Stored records
+++
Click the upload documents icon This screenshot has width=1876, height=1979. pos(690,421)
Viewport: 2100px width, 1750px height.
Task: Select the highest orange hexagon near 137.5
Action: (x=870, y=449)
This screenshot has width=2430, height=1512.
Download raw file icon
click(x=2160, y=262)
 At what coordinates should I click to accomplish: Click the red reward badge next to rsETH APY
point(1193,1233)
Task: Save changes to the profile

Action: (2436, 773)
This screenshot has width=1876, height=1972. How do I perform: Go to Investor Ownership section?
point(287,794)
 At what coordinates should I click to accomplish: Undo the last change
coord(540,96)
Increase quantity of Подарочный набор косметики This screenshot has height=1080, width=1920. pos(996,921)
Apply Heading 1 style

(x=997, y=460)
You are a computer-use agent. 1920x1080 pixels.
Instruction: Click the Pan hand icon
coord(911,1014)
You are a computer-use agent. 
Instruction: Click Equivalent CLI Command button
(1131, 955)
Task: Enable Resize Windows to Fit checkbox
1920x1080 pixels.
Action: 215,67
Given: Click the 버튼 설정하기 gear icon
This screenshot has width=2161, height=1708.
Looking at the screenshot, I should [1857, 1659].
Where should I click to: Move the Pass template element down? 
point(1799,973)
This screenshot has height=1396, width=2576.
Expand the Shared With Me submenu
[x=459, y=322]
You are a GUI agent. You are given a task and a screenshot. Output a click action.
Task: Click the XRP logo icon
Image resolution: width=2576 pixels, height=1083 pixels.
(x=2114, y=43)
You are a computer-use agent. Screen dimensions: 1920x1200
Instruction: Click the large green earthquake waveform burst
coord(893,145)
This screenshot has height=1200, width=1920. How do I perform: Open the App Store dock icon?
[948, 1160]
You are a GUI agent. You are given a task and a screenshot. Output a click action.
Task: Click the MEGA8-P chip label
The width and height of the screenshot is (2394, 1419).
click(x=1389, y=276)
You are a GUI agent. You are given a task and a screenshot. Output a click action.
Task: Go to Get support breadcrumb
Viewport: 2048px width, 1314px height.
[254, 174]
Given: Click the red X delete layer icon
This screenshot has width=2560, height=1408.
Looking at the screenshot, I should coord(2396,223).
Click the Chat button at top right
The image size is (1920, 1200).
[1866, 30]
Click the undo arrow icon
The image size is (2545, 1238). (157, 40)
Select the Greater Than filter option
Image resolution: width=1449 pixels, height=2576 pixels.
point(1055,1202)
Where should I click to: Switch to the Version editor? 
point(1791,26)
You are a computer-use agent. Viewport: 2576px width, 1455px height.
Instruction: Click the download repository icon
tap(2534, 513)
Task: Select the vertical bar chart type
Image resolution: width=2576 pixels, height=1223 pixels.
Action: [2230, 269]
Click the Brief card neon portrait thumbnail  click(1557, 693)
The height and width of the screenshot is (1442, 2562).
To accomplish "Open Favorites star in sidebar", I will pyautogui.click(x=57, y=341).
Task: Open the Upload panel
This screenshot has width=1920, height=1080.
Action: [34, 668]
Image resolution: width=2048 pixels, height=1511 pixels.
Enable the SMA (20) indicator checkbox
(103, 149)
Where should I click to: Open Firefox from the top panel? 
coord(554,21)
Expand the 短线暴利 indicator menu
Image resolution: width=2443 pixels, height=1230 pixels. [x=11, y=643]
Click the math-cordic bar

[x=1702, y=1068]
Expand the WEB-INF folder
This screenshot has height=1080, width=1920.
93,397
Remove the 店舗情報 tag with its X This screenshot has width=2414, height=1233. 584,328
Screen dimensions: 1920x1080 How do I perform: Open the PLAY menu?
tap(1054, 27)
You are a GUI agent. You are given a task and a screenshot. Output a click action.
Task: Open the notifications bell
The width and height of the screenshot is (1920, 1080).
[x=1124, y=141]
+++
_TASK GOAL:_
Set every line of the data down again, word for word.

_ANSWER TO THE EXERCISE:_
Click the upload documents icon This screenshot has width=1876, height=1979. pos(690,421)
Viewport: 2100px width, 1750px height.
Task: Select the highest orange hexagon near 137.5
Action: (x=870, y=449)
This screenshot has width=2430, height=1512.
Download raw file icon
click(x=2160, y=262)
 At what coordinates should I click to accomplish: Click the red reward badge next to rsETH APY
point(1193,1233)
Task: Save changes to the profile

Action: (2436, 773)
This screenshot has width=1876, height=1972. How do I perform: Go to Investor Ownership section?
point(287,794)
 At what coordinates should I click to accomplish: Undo the last change
coord(540,96)
Increase quantity of Подарочный набор косметики This screenshot has height=1080, width=1920. pos(996,921)
Apply Heading 1 style

(x=997, y=460)
You are a computer-use agent. 1920x1080 pixels.
Instruction: Click the Pan hand icon
coord(911,1014)
You are a computer-use agent. 
Instruction: Click Equivalent CLI Command button
(1131, 955)
Task: Enable Resize Windows to Fit checkbox
1920x1080 pixels.
Action: 215,67
Given: Click the 버튼 설정하기 gear icon
This screenshot has width=2161, height=1708.
Looking at the screenshot, I should [1857, 1659].
Where should I click to: Move the Pass template element down? 
point(1799,973)
This screenshot has height=1396, width=2576.
Expand the Shared With Me submenu
[x=459, y=322]
You are a GUI agent. You are given a task and a screenshot. Output a click action.
Task: Click the XRP logo icon
Image resolution: width=2576 pixels, height=1083 pixels.
(x=2114, y=43)
You are a computer-use agent. Screen dimensions: 1920x1200
Instruction: Click the large green earthquake waveform burst
coord(893,145)
This screenshot has height=1200, width=1920. How do I perform: Open the App Store dock icon?
[948, 1160]
You are a GUI agent. You are given a task and a screenshot. Output a click action.
Task: Click the MEGA8-P chip label
The width and height of the screenshot is (2394, 1419).
click(x=1389, y=276)
You are a GUI agent. You are given a task and a screenshot. Output a click action.
Task: Go to Get support breadcrumb
Viewport: 2048px width, 1314px height.
[254, 174]
Given: Click the red X delete layer icon
This screenshot has width=2560, height=1408.
Looking at the screenshot, I should coord(2396,223).
Click the Chat button at top right
The image size is (1920, 1200).
[1866, 30]
Click the undo arrow icon
The image size is (2545, 1238). (157, 40)
Select the Greater Than filter option
Image resolution: width=1449 pixels, height=2576 pixels.
point(1055,1202)
Where should I click to: Switch to the Version editor? 
point(1791,26)
You are a computer-use agent. Viewport: 2576px width, 1455px height.
Instruction: Click the download repository icon
tap(2534, 513)
Task: Select the vertical bar chart type
Image resolution: width=2576 pixels, height=1223 pixels.
Action: [2230, 269]
Click the Brief card neon portrait thumbnail  click(1557, 693)
The height and width of the screenshot is (1442, 2562).
To accomplish "Open Favorites star in sidebar", I will pyautogui.click(x=57, y=341).
Task: Open the Upload panel
This screenshot has width=1920, height=1080.
Action: [34, 668]
Image resolution: width=2048 pixels, height=1511 pixels.
Enable the SMA (20) indicator checkbox
(103, 149)
Where should I click to: Open Firefox from the top panel? 
coord(554,21)
Expand the 短线暴利 indicator menu
Image resolution: width=2443 pixels, height=1230 pixels. [x=11, y=643]
Click the math-cordic bar

[x=1702, y=1068]
Expand the WEB-INF folder
This screenshot has height=1080, width=1920.
93,397
Remove the 店舗情報 tag with its X This screenshot has width=2414, height=1233. 584,328
Screen dimensions: 1920x1080 How do I perform: Open the PLAY menu?
tap(1054, 27)
You are a GUI agent. You are given a task and a screenshot. Output a click action.
Task: Open the notifications bell
The width and height of the screenshot is (1920, 1080).
[x=1124, y=141]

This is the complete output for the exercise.